The geopolymer technology may reduce the total energy demand for producing
concrete, lower the CO2 emission to the atmosphere caused by cement and aggregates
industries by about 80%, thereby reducing the global warming. They possess the
advantages of rapid strength gain, elimination of water curing, good mechanical and
durability properties and can serve as Eco-friendly and sustainable alternative to ordinary
Portland cement concretes (Thokchom et al., May2006).
1.2 MOTIVATION
A normal cement contains high amount of (silica and alumina), the usage of
cement is increasing day to day worldwide. Hence, an alternate innovative material used
is fly ash and GGBS. Fly ash constitutes of high amount of Si-Al materials, it has high
cementitious property, and fly ash is by product of coal that is available in thermal power
plant and GGBS is by product of blast furnace slag.
Geopolymer concrete cement is replaced by fly ash and GGBS in which the
concrete gives more compressive strength comparing to normal concrete and also it has
many more advantages. Fly ash is also less expansive when compare to cement. Since fly
ash is a waste material and can be reused.
The main advantage of geopolymer concrete is that normal concrete produces more
CO2 increasing the global warming in order to avoid this emission of CO2 gas,
geopolymer concrete came into usage since CO2 emitted is very low. Comparatively
geopolymer concrete has more merits than the other types of concrete this motivated us to
do this project.
Chapter 2 presents the information about the constituents of geopolymer concrete and its
applications.

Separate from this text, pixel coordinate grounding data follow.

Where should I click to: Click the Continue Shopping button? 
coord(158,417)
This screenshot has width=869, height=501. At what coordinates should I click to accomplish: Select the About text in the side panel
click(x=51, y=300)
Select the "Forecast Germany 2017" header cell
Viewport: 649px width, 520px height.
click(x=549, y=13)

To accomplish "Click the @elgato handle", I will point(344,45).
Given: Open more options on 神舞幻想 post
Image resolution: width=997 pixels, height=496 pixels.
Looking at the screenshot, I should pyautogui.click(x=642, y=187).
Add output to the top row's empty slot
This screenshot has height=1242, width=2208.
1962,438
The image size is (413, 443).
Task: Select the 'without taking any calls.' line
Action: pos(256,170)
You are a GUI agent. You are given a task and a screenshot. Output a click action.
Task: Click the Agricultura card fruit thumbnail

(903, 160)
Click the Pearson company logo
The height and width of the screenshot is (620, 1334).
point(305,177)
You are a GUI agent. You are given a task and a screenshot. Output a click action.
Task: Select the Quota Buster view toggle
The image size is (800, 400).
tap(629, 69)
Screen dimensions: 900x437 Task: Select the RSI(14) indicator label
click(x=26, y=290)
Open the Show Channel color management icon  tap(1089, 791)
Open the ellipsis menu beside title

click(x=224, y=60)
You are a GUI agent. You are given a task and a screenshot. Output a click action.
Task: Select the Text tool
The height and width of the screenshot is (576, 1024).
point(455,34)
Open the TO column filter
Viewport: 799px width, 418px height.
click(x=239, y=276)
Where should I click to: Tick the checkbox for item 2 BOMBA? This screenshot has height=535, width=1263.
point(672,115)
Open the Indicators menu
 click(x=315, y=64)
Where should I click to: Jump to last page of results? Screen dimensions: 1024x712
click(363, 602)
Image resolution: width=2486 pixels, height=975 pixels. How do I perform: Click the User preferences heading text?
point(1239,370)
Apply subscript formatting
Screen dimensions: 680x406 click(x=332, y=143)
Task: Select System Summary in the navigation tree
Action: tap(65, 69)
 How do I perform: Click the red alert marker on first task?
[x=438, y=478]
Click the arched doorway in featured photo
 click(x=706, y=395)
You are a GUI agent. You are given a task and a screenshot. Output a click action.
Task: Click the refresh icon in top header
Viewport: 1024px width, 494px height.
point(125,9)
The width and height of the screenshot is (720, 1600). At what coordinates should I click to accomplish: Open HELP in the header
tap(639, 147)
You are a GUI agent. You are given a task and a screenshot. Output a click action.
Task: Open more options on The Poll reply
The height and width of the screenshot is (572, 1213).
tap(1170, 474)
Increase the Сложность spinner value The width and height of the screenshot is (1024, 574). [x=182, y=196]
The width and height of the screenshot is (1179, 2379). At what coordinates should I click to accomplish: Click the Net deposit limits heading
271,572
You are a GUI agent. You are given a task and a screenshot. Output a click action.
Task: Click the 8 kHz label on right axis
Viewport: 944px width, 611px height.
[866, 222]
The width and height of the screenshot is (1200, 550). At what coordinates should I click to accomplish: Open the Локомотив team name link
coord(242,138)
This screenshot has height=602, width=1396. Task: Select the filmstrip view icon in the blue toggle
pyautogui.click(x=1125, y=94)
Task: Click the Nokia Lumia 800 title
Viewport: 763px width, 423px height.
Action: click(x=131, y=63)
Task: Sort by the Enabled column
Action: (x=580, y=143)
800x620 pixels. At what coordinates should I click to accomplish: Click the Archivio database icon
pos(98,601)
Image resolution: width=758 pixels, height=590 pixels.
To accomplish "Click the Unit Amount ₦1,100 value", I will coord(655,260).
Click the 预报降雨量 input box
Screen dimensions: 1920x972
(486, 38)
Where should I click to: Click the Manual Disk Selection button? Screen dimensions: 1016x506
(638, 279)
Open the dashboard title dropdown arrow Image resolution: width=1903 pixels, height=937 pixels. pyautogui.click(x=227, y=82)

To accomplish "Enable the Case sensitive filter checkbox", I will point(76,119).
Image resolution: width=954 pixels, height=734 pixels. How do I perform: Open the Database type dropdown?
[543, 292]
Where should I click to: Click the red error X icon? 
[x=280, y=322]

This chapter also provides a detailed literature review of geopolymer
technology, manufacturing process and salient characteristics of geopolymer concrete.
Chapter 3 describes the experimental program carried out to develop the mixture
proportions, the mixing process and the curing conditions of geopolymer concrete. The
tests performed to study the properties of fresh and hardened concrete is also described.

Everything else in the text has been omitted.